In this paper, based on the earlier research, a new fractional-order chaotic Genesio-Tesi model is established. The chaotic phenomenon of the fractional-order chaotic Genesio-Tesi model is controlled by designing two suitable time-delayed feedback controllers. With the aid of Laplace transform, we obtain the characteristic equation of the controlled chaotic Genesio-Tesi model. Then by regarding the time delay as the bifurcation parameter and analyzing the characteristic equation, some new sufficient criteria to guarantee the stability and the existence of Hopf bifurcation for the controlled fractional-order chaotic Genesio-Tesi model are derived. The research shows that when time delay remains in some interval, the equilibrium point of the controlled chaotic Genesio-Tesi model is stable and a Hopf bifurcation will happen when the time delay crosses a critical value. The effect of the time delay on the stability and the existence of Hopf bifurcation for the controlled fractional-order chaotic Genesio-Tesi model is shown. At last, computer simulations check the rationalization of the obtained theoretical prediction. The derived key results in this paper play an important role in controlling the chaotic behavior of many other differential chaotic systems.

1. Introduction

As is known to us, chaos control issue has been widely studied in the last decades because of its potential practical value in various areas.
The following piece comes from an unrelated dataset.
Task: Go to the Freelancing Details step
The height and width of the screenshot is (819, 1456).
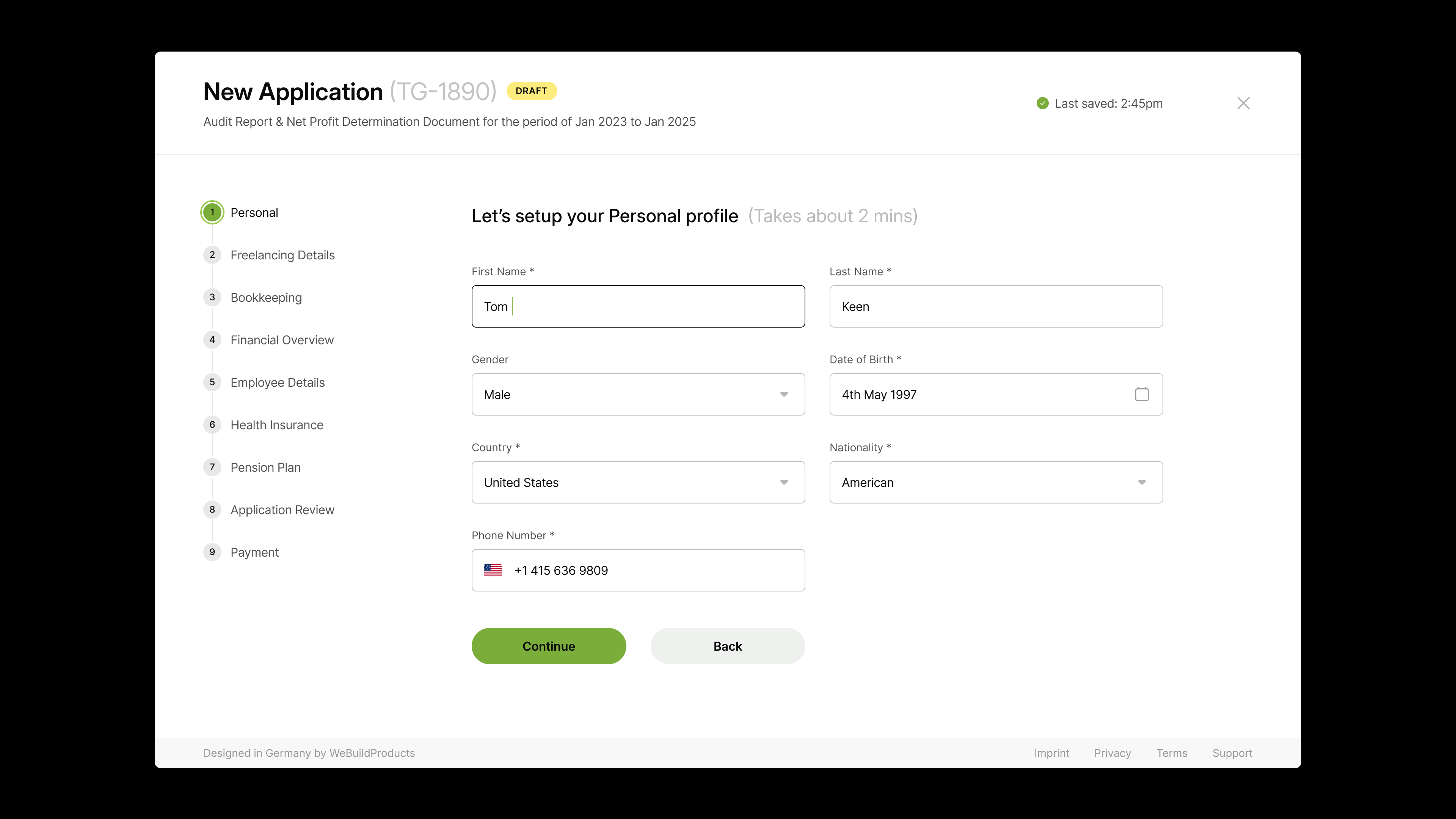Action: pos(282,256)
How to control the chaotic phenomenon to serve human beings has become a hot issue in today’s world. Chaos control has attracted much attention of researchers from various fields. In recent years, many chaos control techniques (for example, delayed feedback approach [1], Ott–Grebogi–York (OGY) technique [2], variable structure control [3], observer-based control [4], backstepping design technique [5], and active control [6]) have been proposed. Many excellent fruits have been reported. For example, Kocamaz et al. [7] investigated the chaos control by applying the sliding mode control technique; Chen [8] proposed an adaptive feedback control technique for chaos and hyperchaos control; Din [9] studied the chaos control of a discrete-time prey-predator system by using three different types of feedback control strategies; Singh and Gakkhar [10] controlled the chaos of a food chain model with a time-delayed feedback controller; Yan et al. [11] discussed the chaos control of continuous unified chaotic systems applying discrete rippling sliding mode control. For more knowledge on chaos control, readers can refer to [1219, 3444].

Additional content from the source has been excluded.